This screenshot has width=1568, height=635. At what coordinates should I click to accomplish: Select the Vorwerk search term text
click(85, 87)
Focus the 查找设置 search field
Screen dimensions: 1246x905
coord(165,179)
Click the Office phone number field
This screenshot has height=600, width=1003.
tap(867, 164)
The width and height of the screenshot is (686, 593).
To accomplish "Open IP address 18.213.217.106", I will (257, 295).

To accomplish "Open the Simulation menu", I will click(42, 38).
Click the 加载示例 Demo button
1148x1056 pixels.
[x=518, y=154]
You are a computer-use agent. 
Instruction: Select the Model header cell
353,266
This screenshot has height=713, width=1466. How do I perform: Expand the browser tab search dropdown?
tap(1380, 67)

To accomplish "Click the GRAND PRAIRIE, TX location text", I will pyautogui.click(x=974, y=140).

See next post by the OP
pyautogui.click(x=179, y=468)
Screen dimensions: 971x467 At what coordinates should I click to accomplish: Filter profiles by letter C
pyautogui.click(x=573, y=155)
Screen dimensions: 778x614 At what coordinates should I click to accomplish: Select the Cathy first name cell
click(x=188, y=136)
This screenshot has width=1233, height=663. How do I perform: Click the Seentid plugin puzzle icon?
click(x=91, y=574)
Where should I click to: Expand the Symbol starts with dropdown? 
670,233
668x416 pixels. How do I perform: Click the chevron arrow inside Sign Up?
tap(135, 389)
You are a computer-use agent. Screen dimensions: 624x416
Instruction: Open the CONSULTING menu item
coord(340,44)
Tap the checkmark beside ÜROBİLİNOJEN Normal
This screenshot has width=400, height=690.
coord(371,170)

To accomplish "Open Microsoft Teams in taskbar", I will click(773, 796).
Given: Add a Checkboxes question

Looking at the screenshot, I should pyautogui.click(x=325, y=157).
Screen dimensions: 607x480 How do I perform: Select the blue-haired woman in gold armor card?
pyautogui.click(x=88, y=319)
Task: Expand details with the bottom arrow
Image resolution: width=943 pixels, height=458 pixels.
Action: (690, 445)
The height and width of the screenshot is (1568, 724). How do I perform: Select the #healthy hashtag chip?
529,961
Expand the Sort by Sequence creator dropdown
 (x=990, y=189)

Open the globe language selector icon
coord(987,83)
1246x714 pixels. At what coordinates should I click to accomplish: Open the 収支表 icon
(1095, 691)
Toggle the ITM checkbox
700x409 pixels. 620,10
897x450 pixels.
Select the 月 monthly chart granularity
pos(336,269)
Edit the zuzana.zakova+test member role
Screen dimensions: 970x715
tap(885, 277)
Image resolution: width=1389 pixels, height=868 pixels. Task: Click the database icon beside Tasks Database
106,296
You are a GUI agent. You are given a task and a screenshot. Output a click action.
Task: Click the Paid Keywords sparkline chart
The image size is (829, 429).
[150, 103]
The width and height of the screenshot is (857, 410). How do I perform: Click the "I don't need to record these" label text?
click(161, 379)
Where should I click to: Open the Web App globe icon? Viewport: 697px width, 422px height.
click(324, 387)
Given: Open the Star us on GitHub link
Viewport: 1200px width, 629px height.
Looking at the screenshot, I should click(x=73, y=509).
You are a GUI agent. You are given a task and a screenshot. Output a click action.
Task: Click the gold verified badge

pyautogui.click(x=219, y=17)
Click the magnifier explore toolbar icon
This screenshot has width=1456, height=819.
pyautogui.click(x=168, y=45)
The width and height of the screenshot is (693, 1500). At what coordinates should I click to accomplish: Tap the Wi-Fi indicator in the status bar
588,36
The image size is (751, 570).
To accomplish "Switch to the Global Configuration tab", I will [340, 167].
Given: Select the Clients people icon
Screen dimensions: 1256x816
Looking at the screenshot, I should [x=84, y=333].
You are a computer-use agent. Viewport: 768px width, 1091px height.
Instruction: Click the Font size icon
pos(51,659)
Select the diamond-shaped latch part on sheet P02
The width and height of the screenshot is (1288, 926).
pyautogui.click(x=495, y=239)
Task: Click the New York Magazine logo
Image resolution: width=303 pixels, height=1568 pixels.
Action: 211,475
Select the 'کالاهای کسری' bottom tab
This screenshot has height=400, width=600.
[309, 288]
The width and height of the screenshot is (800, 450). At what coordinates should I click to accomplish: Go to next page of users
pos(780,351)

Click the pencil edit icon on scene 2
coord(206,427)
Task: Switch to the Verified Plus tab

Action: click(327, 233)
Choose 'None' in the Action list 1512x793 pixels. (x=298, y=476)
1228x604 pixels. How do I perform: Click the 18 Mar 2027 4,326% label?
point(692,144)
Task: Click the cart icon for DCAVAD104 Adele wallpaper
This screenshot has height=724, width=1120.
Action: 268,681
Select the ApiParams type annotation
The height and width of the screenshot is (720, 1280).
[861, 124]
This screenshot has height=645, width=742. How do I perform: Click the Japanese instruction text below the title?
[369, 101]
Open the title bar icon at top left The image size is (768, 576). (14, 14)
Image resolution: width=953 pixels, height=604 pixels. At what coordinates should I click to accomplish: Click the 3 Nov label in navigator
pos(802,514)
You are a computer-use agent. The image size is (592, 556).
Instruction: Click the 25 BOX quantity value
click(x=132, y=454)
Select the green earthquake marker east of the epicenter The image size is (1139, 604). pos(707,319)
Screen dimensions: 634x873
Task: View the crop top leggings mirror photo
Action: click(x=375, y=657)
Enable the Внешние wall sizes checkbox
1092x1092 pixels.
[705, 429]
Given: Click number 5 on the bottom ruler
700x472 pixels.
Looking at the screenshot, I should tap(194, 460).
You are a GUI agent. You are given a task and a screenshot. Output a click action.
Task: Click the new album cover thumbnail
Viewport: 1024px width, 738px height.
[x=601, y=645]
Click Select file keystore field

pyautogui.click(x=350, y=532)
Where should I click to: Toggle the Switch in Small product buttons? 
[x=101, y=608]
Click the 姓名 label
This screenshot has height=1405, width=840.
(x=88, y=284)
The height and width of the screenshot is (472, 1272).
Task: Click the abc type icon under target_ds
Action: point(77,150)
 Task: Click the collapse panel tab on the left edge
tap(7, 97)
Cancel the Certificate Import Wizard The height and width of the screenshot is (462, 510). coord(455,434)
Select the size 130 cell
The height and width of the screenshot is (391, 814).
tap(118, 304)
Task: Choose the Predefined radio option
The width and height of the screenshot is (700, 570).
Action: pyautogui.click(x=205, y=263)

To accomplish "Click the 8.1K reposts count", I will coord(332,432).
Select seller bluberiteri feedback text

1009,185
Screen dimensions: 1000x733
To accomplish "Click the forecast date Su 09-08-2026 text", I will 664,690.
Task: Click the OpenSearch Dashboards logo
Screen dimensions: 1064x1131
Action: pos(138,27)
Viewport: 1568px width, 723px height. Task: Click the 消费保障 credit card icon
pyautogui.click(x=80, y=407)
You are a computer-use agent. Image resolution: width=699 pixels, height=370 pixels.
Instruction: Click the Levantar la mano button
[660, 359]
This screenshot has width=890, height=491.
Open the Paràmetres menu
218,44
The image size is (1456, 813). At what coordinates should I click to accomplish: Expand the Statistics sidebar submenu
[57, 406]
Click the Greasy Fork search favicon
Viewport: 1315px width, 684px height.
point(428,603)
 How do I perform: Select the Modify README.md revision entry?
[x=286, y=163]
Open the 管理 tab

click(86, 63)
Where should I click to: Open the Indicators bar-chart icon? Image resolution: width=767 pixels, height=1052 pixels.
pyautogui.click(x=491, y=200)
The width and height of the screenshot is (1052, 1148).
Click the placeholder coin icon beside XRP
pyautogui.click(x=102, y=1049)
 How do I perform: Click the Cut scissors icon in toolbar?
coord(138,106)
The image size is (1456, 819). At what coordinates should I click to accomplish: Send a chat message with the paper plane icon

.....

[WHAT THE EXERCISE ASKS]: Print all of the lines above verbatim, without any changes.

[RESULT]:
This screenshot has width=1568, height=635. At what coordinates should I click to accomplish: Select the Vorwerk search term text
click(85, 87)
Focus the 查找设置 search field
Screen dimensions: 1246x905
coord(165,179)
Click the Office phone number field
This screenshot has height=600, width=1003.
tap(867, 164)
The width and height of the screenshot is (686, 593).
To accomplish "Open IP address 18.213.217.106", I will (257, 295).

To accomplish "Open the Simulation menu", I will click(42, 38).
Click the 加载示例 Demo button
1148x1056 pixels.
[x=518, y=154]
You are a computer-use agent. 
Instruction: Select the Model header cell
353,266
This screenshot has height=713, width=1466. How do I perform: Expand the browser tab search dropdown?
tap(1380, 67)

To accomplish "Click the GRAND PRAIRIE, TX location text", I will pyautogui.click(x=974, y=140).

See next post by the OP
pyautogui.click(x=179, y=468)
Screen dimensions: 971x467 At what coordinates should I click to accomplish: Filter profiles by letter C
pyautogui.click(x=573, y=155)
Screen dimensions: 778x614 At what coordinates should I click to accomplish: Select the Cathy first name cell
click(x=188, y=136)
This screenshot has width=1233, height=663. How do I perform: Click the Seentid plugin puzzle icon?
click(x=91, y=574)
Where should I click to: Expand the Symbol starts with dropdown? 
670,233
668x416 pixels. How do I perform: Click the chevron arrow inside Sign Up?
tap(135, 389)
You are a computer-use agent. Screen dimensions: 624x416
Instruction: Open the CONSULTING menu item
coord(340,44)
Tap the checkmark beside ÜROBİLİNOJEN Normal
This screenshot has width=400, height=690.
coord(371,170)

To accomplish "Open Microsoft Teams in taskbar", I will click(773, 796).
Given: Add a Checkboxes question

Looking at the screenshot, I should pyautogui.click(x=325, y=157).
Screen dimensions: 607x480 How do I perform: Select the blue-haired woman in gold armor card?
pyautogui.click(x=88, y=319)
Task: Expand details with the bottom arrow
Image resolution: width=943 pixels, height=458 pixels.
Action: (690, 445)
The height and width of the screenshot is (1568, 724). How do I perform: Select the #healthy hashtag chip?
529,961
Expand the Sort by Sequence creator dropdown
 (x=990, y=189)

Open the globe language selector icon
coord(987,83)
1246x714 pixels. At what coordinates should I click to accomplish: Open the 収支表 icon
(1095, 691)
Toggle the ITM checkbox
700x409 pixels. 620,10
897x450 pixels.
Select the 月 monthly chart granularity
pos(336,269)
Edit the zuzana.zakova+test member role
Screen dimensions: 970x715
tap(885, 277)
Image resolution: width=1389 pixels, height=868 pixels. Task: Click the database icon beside Tasks Database
106,296
You are a GUI agent. You are given a task and a screenshot. Output a click action.
Task: Click the Paid Keywords sparkline chart
The image size is (829, 429).
[150, 103]
The width and height of the screenshot is (857, 410). How do I perform: Click the "I don't need to record these" label text?
click(161, 379)
Where should I click to: Open the Web App globe icon? Viewport: 697px width, 422px height.
click(324, 387)
Given: Open the Star us on GitHub link
Viewport: 1200px width, 629px height.
Looking at the screenshot, I should click(x=73, y=509).
You are a GUI agent. You are given a task and a screenshot. Output a click action.
Task: Click the gold verified badge

pyautogui.click(x=219, y=17)
Click the magnifier explore toolbar icon
This screenshot has width=1456, height=819.
pyautogui.click(x=168, y=45)
The width and height of the screenshot is (693, 1500). At what coordinates should I click to accomplish: Tap the Wi-Fi indicator in the status bar
588,36
The image size is (751, 570).
To accomplish "Switch to the Global Configuration tab", I will [340, 167].
Given: Select the Clients people icon
Screen dimensions: 1256x816
Looking at the screenshot, I should [x=84, y=333].
You are a computer-use agent. Viewport: 768px width, 1091px height.
Instruction: Click the Font size icon
pos(51,659)
Select the diamond-shaped latch part on sheet P02
The width and height of the screenshot is (1288, 926).
pyautogui.click(x=495, y=239)
Task: Click the New York Magazine logo
Image resolution: width=303 pixels, height=1568 pixels.
Action: 211,475
Select the 'کالاهای کسری' bottom tab
This screenshot has height=400, width=600.
[309, 288]
The width and height of the screenshot is (800, 450). At what coordinates should I click to accomplish: Go to next page of users
pos(780,351)

Click the pencil edit icon on scene 2
coord(206,427)
Task: Switch to the Verified Plus tab

Action: click(327, 233)
Choose 'None' in the Action list 1512x793 pixels. (x=298, y=476)
1228x604 pixels. How do I perform: Click the 18 Mar 2027 4,326% label?
point(692,144)
Task: Click the cart icon for DCAVAD104 Adele wallpaper
This screenshot has height=724, width=1120.
Action: 268,681
Select the ApiParams type annotation
The height and width of the screenshot is (720, 1280).
[861, 124]
This screenshot has height=645, width=742. How do I perform: Click the Japanese instruction text below the title?
[369, 101]
Open the title bar icon at top left The image size is (768, 576). (14, 14)
Image resolution: width=953 pixels, height=604 pixels. At what coordinates should I click to accomplish: Click the 3 Nov label in navigator
pos(802,514)
You are a computer-use agent. The image size is (592, 556).
Instruction: Click the 25 BOX quantity value
click(x=132, y=454)
Select the green earthquake marker east of the epicenter The image size is (1139, 604). pos(707,319)
Screen dimensions: 634x873
Task: View the crop top leggings mirror photo
Action: click(x=375, y=657)
Enable the Внешние wall sizes checkbox
1092x1092 pixels.
[705, 429]
Given: Click number 5 on the bottom ruler
700x472 pixels.
Looking at the screenshot, I should tap(194, 460).
You are a GUI agent. You are given a task and a screenshot. Output a click action.
Task: Click the new album cover thumbnail
Viewport: 1024px width, 738px height.
[x=601, y=645]
Click Select file keystore field

pyautogui.click(x=350, y=532)
Where should I click to: Toggle the Switch in Small product buttons? 
[x=101, y=608]
Click the 姓名 label
This screenshot has height=1405, width=840.
(x=88, y=284)
The height and width of the screenshot is (472, 1272).
Task: Click the abc type icon under target_ds
Action: point(77,150)
 Task: Click the collapse panel tab on the left edge
tap(7, 97)
Cancel the Certificate Import Wizard The height and width of the screenshot is (462, 510). coord(455,434)
Select the size 130 cell
The height and width of the screenshot is (391, 814).
tap(118, 304)
Task: Choose the Predefined radio option
The width and height of the screenshot is (700, 570).
Action: pyautogui.click(x=205, y=263)

To accomplish "Click the 8.1K reposts count", I will coord(332,432).
Select seller bluberiteri feedback text

1009,185
Screen dimensions: 1000x733
To accomplish "Click the forecast date Su 09-08-2026 text", I will 664,690.
Task: Click the OpenSearch Dashboards logo
Screen dimensions: 1064x1131
Action: pos(138,27)
Viewport: 1568px width, 723px height. Task: Click the 消费保障 credit card icon
pyautogui.click(x=80, y=407)
You are a computer-use agent. Image resolution: width=699 pixels, height=370 pixels.
Instruction: Click the Levantar la mano button
[660, 359]
This screenshot has width=890, height=491.
Open the Paràmetres menu
218,44
The image size is (1456, 813). At what coordinates should I click to accomplish: Expand the Statistics sidebar submenu
[57, 406]
Click the Greasy Fork search favicon
Viewport: 1315px width, 684px height.
point(428,603)
 How do I perform: Select the Modify README.md revision entry?
[x=286, y=163]
Open the 管理 tab

click(86, 63)
Where should I click to: Open the Indicators bar-chart icon? Image resolution: width=767 pixels, height=1052 pixels.
pyautogui.click(x=491, y=200)
The width and height of the screenshot is (1052, 1148).
Click the placeholder coin icon beside XRP
pyautogui.click(x=102, y=1049)
 How do I perform: Click the Cut scissors icon in toolbar?
coord(138,106)
The image size is (1456, 819). At what coordinates should I click to accomplish: Send a chat message with the paper plane icon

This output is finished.